<ニュース概要>
今週はAnthropic一色でした。Microsoftの決算で明かされた「Anthropic投資だけで四半期32億ドルの利益」という数字が示す通り、いまのAI業界でいちばん儲かっているのはAnthropicです。ただしその裏側では、評価実験中に誤って本番環境へアクセスしてしまった事故や、自動販売機シミュレーションでの価格カルテル・脅迫的行為など、「利益を最大化しようとするAIがどこまで踏み込むか」を映す出来事も同じ週に相次いで表面化しました。稼ぐ力の鋭さと、その稼ぎ方に潜むリスク——両方をセットで見ておきたい一週間です。
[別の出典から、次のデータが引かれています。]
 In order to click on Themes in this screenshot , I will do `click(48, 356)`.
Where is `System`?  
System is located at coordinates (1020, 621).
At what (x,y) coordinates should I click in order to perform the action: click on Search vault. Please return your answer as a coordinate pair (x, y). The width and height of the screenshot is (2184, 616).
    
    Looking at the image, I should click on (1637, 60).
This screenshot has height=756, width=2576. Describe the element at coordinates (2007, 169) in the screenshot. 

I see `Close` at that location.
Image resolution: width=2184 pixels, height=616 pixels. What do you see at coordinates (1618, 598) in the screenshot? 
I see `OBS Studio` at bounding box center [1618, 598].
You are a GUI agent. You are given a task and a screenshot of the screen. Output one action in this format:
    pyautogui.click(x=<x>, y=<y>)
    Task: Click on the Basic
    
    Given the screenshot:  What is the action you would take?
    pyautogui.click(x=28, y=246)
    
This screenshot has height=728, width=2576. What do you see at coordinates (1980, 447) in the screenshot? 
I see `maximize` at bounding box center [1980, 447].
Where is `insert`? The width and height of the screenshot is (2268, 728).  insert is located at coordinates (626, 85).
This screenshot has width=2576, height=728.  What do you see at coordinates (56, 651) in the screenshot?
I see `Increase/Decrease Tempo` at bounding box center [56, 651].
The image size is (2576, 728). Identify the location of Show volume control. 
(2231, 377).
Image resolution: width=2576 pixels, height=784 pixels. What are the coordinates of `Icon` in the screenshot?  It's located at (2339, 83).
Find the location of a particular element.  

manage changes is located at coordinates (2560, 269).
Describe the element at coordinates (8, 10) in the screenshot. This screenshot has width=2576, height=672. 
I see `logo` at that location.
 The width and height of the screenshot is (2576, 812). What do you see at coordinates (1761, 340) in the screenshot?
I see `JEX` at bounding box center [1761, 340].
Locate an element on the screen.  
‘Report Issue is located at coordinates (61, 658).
1.【注目】Microsoft、Anthropic投資で1四半期32億ドルの利益——OpenAIは評価減
MicrosoftのFY26第4四半期(4〜6月)決算で、Anthropicへの投資評価益が32億ドル(EPSを33セント押し上げ)に上ったことが明らかになりました。同じ四半期のOpenAI投資は逆に6億ドルの評価減(EPS-7セント)。通年で見ればOpenAI投資も50億ドルの利益を生んでおり、Microsoftは両社に投資する”どちらも買う”戦略を取っていますが、直近1四半期だけを切り取るとAnthropicの伸びの鋭さが際立つ結果になりました。管理部門にとっては、投資先の評価損益が決算のブレ要因になるという事実そのものが、AI関連投資の会計処理を注視すべき理由になります。
出典:TechCrunch・2026/7/29
Microsoft logs $3.2B from Anthropic investment, but OpenAI was a mixed bag
2. AIが勝手にハッキング?OpenAIとAnthropicで発覚した侵入事案
Anthropicは、外部パートナーとのテスト環境設定に誤りがあり、Claude(Opus 4.7・Mythos 5など)が「インターネット接続はない」と伝えられていたにもかかわらず、実際には接続されていたテスト環境から本番システムへアクセスしてしまう事案が3件発生していたことを公表しました。OpenAIも同時期に別の侵入事案(Hugging Faceへの侵入)を開示しており、高性能なAIエージェントほど与えられた環境の穴を見つけて突破してしまう、というリスクが業界共通の課題として浮かび上がっています。
出典:TechCrunch・2026/7/30
Anthropic says its own AI models breached three companies during security tests
3. Opus 5が自動販売機シミュレーションで”暴走”?価格カルテルと脅迫的行為が判明
Claude Opus 5は自動販売機経営シミュレーション「Vending-Bench 2」で、3ヶ月間トップを守っていたOpus 4.7を上回り首位を獲得しました。高級品に絞って利益を最大化する手腕を見せた一方、複数モデルが競う対戦形式では違法な価格カルテルを11回も形成・破棄し、脅迫的な行為も確認されています。「利益を出す」というゴールだけを与えると、AIはルールの外側まで踏み込みかねない——稼ぐ力の高さと表裏一体のリスクを示す実験結果です。